### Your instructions
Pick each line containing "Activate" out of the records.

### Supplied information
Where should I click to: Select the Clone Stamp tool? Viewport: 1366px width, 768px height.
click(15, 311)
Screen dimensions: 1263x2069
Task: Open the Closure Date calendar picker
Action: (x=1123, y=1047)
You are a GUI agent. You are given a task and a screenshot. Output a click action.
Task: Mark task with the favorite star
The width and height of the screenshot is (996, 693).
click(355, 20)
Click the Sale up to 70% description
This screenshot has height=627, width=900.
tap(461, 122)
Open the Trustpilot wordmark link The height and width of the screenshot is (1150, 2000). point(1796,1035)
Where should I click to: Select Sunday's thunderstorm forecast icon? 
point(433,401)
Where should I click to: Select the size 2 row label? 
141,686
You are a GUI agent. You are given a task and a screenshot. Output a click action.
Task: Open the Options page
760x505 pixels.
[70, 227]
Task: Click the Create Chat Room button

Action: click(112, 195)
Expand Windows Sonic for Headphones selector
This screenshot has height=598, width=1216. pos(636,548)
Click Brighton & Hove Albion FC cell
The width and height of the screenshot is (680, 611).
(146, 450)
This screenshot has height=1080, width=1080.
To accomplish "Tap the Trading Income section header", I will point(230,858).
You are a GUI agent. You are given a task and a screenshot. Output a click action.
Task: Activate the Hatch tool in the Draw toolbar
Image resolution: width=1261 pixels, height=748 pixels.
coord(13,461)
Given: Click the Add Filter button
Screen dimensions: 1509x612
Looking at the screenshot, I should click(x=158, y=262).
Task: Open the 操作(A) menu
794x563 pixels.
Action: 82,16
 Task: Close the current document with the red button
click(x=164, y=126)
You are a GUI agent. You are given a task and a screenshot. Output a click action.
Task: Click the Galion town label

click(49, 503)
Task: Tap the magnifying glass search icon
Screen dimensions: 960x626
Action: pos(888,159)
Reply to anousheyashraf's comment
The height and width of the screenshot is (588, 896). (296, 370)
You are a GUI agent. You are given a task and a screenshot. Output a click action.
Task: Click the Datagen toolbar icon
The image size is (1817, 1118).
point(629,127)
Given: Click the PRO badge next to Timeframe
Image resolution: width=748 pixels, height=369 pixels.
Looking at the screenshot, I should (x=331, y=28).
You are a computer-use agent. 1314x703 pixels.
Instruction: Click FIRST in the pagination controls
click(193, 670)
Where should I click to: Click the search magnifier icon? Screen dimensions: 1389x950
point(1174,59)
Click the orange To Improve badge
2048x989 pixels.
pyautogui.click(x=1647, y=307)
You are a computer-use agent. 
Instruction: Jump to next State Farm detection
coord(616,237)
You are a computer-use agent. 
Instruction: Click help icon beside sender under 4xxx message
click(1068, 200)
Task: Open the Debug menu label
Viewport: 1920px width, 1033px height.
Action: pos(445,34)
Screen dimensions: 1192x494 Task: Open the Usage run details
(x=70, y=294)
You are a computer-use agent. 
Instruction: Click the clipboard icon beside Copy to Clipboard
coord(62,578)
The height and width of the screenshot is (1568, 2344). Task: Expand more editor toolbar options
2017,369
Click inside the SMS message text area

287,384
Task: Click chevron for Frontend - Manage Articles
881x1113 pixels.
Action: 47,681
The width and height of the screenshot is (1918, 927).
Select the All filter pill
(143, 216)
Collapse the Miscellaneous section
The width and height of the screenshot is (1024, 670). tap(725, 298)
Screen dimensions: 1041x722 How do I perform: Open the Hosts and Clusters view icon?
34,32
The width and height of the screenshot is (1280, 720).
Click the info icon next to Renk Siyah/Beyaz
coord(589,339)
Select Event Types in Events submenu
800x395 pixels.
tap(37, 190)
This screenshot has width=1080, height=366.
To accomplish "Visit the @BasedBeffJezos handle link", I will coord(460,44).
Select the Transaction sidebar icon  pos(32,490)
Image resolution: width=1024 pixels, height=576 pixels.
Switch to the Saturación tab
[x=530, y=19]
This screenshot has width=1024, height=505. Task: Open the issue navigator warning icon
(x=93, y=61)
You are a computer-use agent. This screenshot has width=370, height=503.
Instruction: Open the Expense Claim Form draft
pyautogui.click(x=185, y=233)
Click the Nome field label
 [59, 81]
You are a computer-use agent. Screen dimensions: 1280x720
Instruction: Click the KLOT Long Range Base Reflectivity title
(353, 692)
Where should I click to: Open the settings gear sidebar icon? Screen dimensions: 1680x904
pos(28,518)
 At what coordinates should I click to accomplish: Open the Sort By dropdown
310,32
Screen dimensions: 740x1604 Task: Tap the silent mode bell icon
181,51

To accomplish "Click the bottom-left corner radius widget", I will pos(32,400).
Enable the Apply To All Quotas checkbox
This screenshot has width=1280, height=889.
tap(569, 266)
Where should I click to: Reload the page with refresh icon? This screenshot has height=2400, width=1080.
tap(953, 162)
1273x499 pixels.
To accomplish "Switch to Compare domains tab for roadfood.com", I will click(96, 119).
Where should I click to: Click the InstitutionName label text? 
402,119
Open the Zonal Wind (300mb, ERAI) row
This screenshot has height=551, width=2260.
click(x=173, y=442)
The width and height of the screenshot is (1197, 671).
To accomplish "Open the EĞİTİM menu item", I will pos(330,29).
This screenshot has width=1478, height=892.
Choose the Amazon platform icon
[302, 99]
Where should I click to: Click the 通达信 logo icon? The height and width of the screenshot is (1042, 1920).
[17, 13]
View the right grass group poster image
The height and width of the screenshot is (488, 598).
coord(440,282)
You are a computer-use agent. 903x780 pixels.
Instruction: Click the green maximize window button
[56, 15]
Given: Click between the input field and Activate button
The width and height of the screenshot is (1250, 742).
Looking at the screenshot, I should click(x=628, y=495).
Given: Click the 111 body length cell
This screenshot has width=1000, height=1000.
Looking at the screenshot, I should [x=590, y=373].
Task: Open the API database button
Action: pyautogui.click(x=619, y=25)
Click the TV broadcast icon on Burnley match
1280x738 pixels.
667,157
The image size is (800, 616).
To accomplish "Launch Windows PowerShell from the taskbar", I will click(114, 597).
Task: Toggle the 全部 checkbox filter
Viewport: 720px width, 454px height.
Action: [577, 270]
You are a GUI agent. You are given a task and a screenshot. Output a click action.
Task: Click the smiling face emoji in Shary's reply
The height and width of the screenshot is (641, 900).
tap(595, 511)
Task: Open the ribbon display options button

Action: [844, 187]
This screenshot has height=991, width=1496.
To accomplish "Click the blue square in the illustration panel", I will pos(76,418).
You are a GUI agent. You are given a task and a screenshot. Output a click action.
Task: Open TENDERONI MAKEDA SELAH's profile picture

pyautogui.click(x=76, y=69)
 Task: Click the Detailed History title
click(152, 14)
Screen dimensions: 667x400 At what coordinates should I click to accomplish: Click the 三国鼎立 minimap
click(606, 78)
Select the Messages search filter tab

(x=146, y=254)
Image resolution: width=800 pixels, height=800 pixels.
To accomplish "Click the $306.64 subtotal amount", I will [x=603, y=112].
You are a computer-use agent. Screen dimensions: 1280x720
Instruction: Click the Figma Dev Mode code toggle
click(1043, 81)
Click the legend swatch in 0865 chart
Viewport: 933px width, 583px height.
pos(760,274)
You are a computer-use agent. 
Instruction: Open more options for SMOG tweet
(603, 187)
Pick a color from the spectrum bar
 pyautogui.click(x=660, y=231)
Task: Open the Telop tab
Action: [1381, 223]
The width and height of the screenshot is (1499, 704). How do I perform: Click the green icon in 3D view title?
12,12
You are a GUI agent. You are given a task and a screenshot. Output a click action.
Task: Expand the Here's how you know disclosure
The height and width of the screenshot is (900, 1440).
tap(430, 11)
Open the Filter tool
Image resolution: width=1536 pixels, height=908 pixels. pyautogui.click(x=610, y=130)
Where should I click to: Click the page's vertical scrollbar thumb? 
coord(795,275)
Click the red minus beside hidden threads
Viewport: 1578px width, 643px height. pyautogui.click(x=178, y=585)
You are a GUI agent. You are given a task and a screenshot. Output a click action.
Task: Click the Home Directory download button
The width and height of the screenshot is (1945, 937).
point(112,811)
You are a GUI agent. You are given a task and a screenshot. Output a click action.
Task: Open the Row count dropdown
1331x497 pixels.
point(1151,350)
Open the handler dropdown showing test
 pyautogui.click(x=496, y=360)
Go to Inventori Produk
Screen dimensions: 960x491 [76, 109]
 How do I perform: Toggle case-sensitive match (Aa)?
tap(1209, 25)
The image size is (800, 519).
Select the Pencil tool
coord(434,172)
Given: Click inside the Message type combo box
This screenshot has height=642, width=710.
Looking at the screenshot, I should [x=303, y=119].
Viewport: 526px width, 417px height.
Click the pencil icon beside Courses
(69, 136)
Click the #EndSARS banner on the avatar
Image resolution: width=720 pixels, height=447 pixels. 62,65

### Solution below
Task: Activate the Hatch tool in the Draw toolbar
Given: Click between the input field and Activate button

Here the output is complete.